There will be no students learning! There will be no workers working! There will be no shoppers shopping! On September 27th we will shut down our world together! #GeneralStrike #StudentStrike #ClimateStrike #EarthStrike https://t.co/hLduVxVuZI
— Earth Strike International (@EarthStrikeInt) April 23, 2019
After appearing at the Guardian's event, Thunberg made her latest direct appeal to government leaders at a meeting with British members of Parliament on Tuesday.
The 16-year-old reprimanded the politicians for allowing the U.K.'s fossil fuel giants to continue to release damaging emissions while the country only incrementally reforms its climate policies.

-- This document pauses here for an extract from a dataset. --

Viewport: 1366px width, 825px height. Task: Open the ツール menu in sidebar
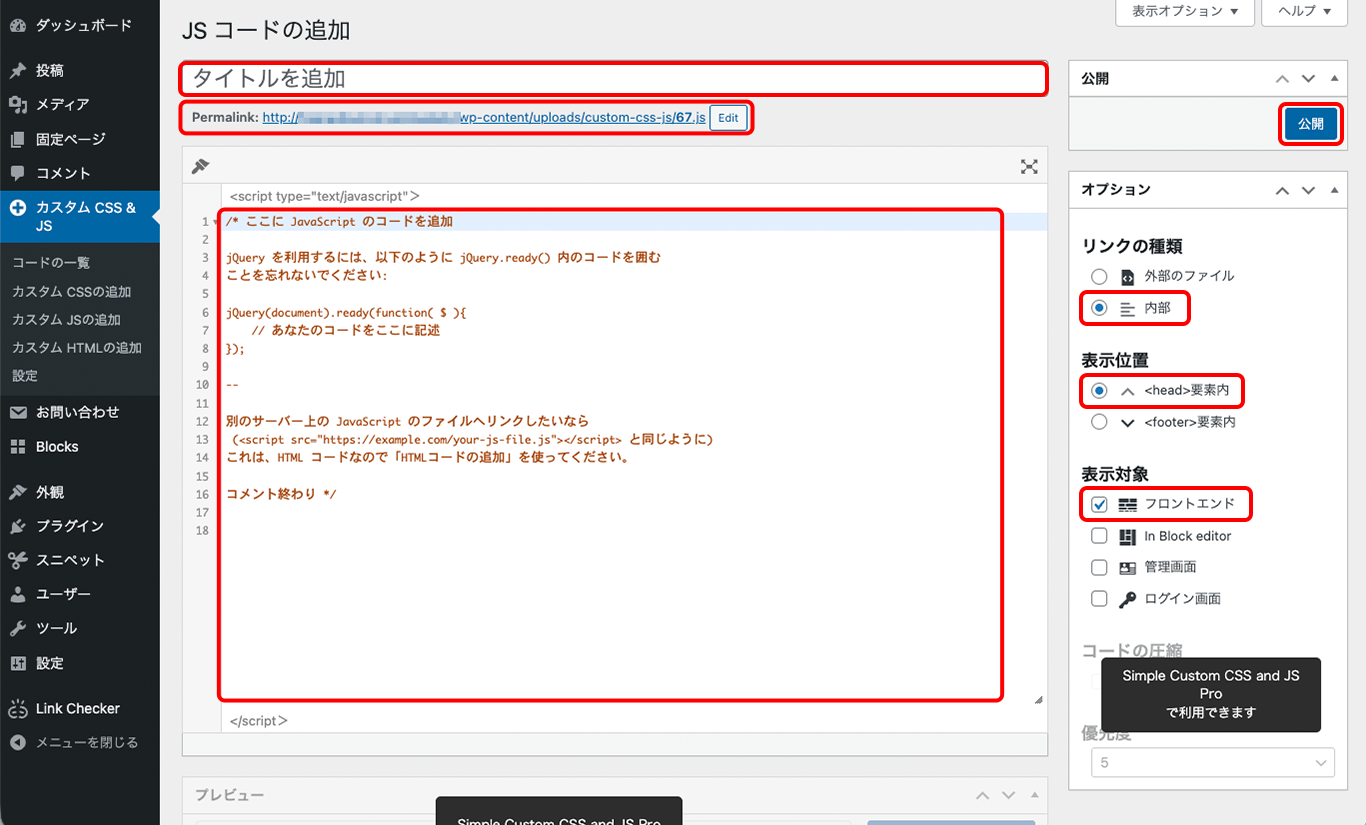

"The U.K.'s active current support of new exploitation of fossil fuels, like for example the U.K. shale gas fracking industry, the expansion of its North Sea oil and gas fields, the expansion of airports, as well as the planning permission for a brand new coalmine, is beyond absurd," Thunberg said.
"This ongoing irresponsible behavior will no doubt be remembered in history as one of the greatest failures of humankind," she added.
Thunberg's comments came after remarks she delivered Sunday to members of the Extinction Rebellion, the climate justice movement which has been occupying landmarks in London for over a week with demands that lawmakers declare a climate emergency and act to reduce fossil fuel emissions to net zero by 2025.
"Civil disobedience is important to show this is an emergency. We need to do everything we can to put pressure on the people in power," Thunberg said Monday of Extinction Rebellion's public actions.
In February, Thunberg's appearance before European Union officials helped secure a pledge from European Commission president Jean-Claude Juncker to spend a quarter of the E.U.'s budget to mitigate the effects of the climate crisis.